There were no hidden subtleties or programmed strategies, no vying
for rights or dominance, because God was the resolution to their
identity, the motivation for their function "for such a harmony
could not exist, except they all consented to some one end"
(George Macdonald in Phantastes).
A transparent, open, and guileless relationship was the result
of their submission to God's loving authority, under which they
were totally free to be fully human. There was neither exploitation
nor intimidation in the God-ordained authority structure: God,
the First Cause, to whom each was individually responsible--the
man for loving headship, the woman for supportive submission.

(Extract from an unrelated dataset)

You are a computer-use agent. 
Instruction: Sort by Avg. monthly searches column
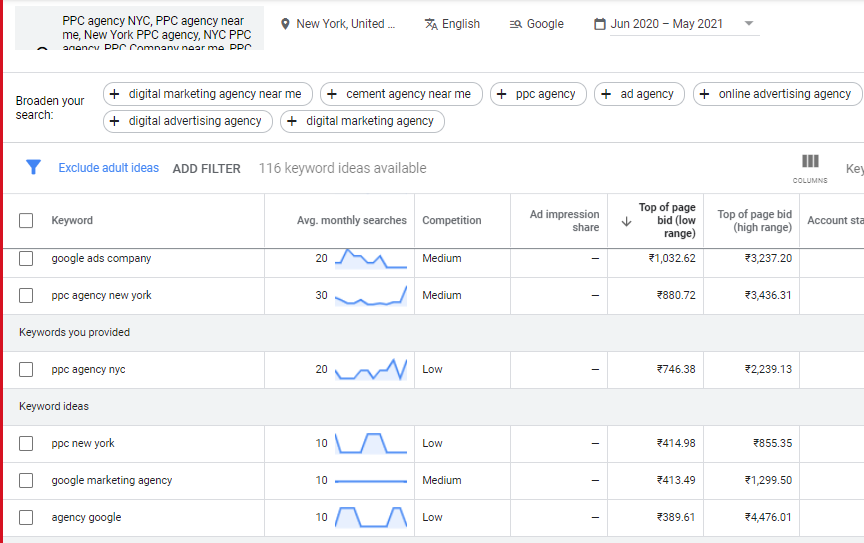(351, 221)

Man, to convey the glory of God to woman, woman to display the
glory of God for man.
Thus marriage, instituted by God from creation, becomes the spool
from which is woven the fabric of all relationships. From it we
are to learn the principal examples of unity, fidelity, commitment,
authority, submission, and love as an expression of worship to
God. Marriage is not the end in itself, but a means by which we
demonstrate the strong and tender love of the Creator-God, a God
fiercely jealous for the true good which brings delight and fulfillment
to every facet of our humanity. A God of law and order by which
he channels to us "the sweet air blowing from the land of
righteousness," in whose garden we may freely eat of every
tree that delights and satisfies our deepest needs.
In marriage we are to see God relating to his people, Christ relating
to his church, and in it all how humanity functions in terms of
the indwelling life of Jesus Christ, who is the express image
of the Father. In this way marriage sets the principles, the pattern,
for all human relationships, for in them all we relate as sexual
beings, according to our God-assigned function.